I got following situation:
Im sending logs from my servers to logstash using filebeat. Im running a logstash pipeline that looks like this:
input {
beats {
port => 5003
}
}
filter {
grok {
match => { "message" => "(?m)%{DATESTAMP:timestamp} %{INT:process_id} %{WORD:level} %{NOTSPACE:db_name} %{USERNAME:name}: %{GREEDYDATA:log_message}"}
}
date {
match => [ "timestamp", "yy-MM-dd HH:mm:ss,SSS" ]
timezone => "Etc/UTC"
target => "@timestamp"
}
mutate {
remove_field => [ "timestamp" ]
remove_field => [ "message" ]
}
if [log_message] =~ "^([0-9]{1,3}\.){3}[0-9]{1,3}" {
grok {
match => { "log_message" => "%{IPORHOST:request_clientip} %{USER:request_ident} %{USER:request_auth} \[%{GREEDYDATA:request_httpdate}\] \"(?:%{WORD:request_method} %{NOTSPACE:request_endpoint}(?: HTTP/%{NUMBER:request_httpversion})?|%{DATA:request_rawrequest})\" %{NUMBER:request_responsecode} (?:%{NUMBER:request_bytes}|-) %{GREEDYDATA:request_additionals}"}
}
date {
match => [ "request_httpdate", "dd/MMM/yyyy HH:mm:ss"]
target => "request_httpdate"
}
mutate {
add_field => ["type", "access"]
remove_field => [ "log_message" ]
rename => {
"request_clientip" => "[request][clientip]"
"request_ident" => "[request][ident]"
"request_auth" => "[request][auth]"
"request_httpdate" => "[request][httpdate]"
"request_method" => "[request][method]"
"request_endpoint" => "[request][endpoint]"
"request_httpversion" => "[request][httpversion]"
"request_rawrequest" => "[request][rawrequest]"
"request_responsecode" => "[request][responsecode]"
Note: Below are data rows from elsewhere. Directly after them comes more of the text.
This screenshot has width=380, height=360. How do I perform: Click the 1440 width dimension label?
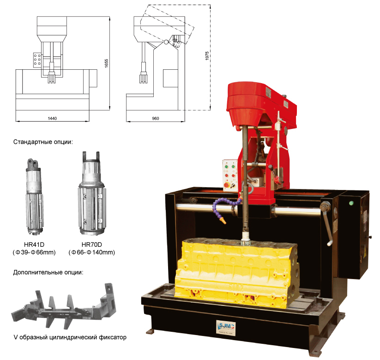(52, 118)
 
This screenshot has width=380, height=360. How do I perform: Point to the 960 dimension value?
(155, 118)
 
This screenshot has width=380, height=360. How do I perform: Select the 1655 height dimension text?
(106, 63)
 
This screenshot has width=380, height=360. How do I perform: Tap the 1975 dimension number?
(207, 56)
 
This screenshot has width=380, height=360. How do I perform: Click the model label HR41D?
(34, 244)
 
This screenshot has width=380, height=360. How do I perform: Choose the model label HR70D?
(91, 244)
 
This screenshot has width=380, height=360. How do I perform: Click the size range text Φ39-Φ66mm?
(34, 252)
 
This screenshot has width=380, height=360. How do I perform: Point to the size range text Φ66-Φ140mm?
(91, 252)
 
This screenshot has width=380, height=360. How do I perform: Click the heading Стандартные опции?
(43, 142)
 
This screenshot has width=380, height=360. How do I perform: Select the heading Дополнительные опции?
(48, 272)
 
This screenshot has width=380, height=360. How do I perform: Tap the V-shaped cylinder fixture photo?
(64, 305)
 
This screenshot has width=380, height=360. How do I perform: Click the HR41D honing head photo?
(35, 196)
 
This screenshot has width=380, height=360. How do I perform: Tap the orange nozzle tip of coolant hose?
(222, 220)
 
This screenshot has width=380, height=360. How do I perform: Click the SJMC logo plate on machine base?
(226, 328)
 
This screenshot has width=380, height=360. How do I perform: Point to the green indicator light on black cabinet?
(351, 203)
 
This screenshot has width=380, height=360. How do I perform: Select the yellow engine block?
(236, 273)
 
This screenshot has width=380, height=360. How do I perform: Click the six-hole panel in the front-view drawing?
(37, 60)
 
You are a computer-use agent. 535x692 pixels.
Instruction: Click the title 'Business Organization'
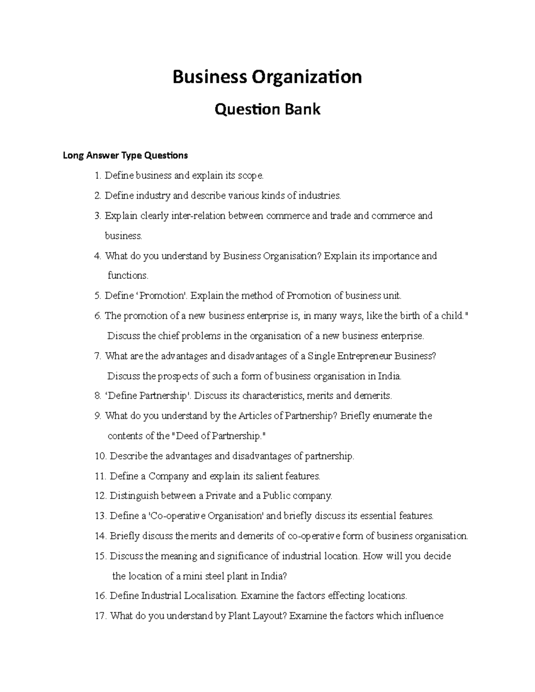(267, 77)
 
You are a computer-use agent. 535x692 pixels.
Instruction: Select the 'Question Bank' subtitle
(267, 109)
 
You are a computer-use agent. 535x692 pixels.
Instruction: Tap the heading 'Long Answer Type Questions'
(125, 156)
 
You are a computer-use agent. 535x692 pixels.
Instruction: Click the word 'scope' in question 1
(251, 176)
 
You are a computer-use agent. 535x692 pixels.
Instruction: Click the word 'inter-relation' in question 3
(200, 216)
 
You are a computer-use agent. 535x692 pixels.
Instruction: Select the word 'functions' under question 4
(127, 276)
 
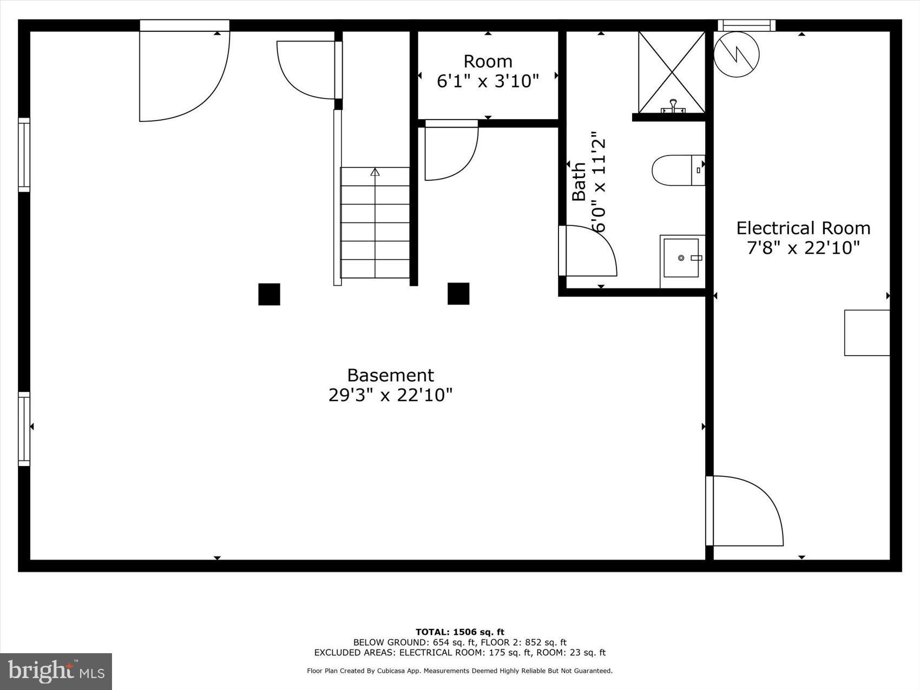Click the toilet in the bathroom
click(676, 170)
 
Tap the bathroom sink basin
click(681, 258)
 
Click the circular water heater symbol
click(736, 54)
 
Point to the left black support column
click(269, 294)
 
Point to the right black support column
click(458, 294)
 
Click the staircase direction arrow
click(374, 172)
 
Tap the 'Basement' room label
click(390, 375)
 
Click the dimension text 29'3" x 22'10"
click(390, 395)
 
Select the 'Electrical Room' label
click(803, 228)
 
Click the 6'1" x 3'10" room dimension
click(488, 81)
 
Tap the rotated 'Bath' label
click(579, 181)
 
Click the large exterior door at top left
click(184, 76)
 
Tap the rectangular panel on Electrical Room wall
click(867, 333)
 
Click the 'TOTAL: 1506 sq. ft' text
click(459, 632)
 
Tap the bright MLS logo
click(56, 672)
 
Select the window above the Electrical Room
click(746, 25)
"request_bytes" => "[request][bytes]"
"request_additionals" => "[request][additionals]"
}
}
}
else {
mutate {
add_field => ["type", "log"]
}
}
mutate {
remove_field => ["host"]
}
}
output {
if [type] == "log" {
elasticsearch {
hosts => "localhost:9200"
data_stream => "true"
data_stream_type => "logs"
data_stream_dataset => "myapp"
data_stream_namespace => "log"
}
stdout { codec => rubydebug }
}
if [type] == "access" {
elasticsearch {
hosts => "localhost:9200"
data_stream => "true"
data_stream_type => "logs"
data_stream_dataset => "myapp"
data_stream_namespace => "access"
}
}
}
My logstash stdout looks like this (exactly how i want it):
{
"log" => {
"file" => {
"path" => "/var/log/myapp/applog.log"
},
"offset" => 74528864,
"flags" => [
[0] "multiline"
]
},
"ecs" => {
"version" => "1.8.0"
},
"@version" => "1",
"log_message" => "A \n very \n long \n multiline \n log",
"agent" => {
"type" => "filebeat",
"hostname" => "myhost",
"ephemeral_id" => "some id",
"version" => "7.13.2",
"name" => "myhost",
"id" => "another id"
},
"process_id" => "20104",
"input" => {
"type" => "log"
},
"level" => "TEST",
"type" => "log",
"db_name" => "my db name",
"@timestamp" => 2021-05-20T06:02:18.478Z,
"tags" => [
[0] "beats_input_codec_plain_applied"
],
"name" => "some field"
}
Up to this point everything works fine. The document is also written correctly to elasticsearch with the exception of the field "log_message", which is always empty with multiline logs:
As far as I can tell only multiline logs are affected. I also think the filebeat and logstash part works as I intended as the stdout returns the expected result.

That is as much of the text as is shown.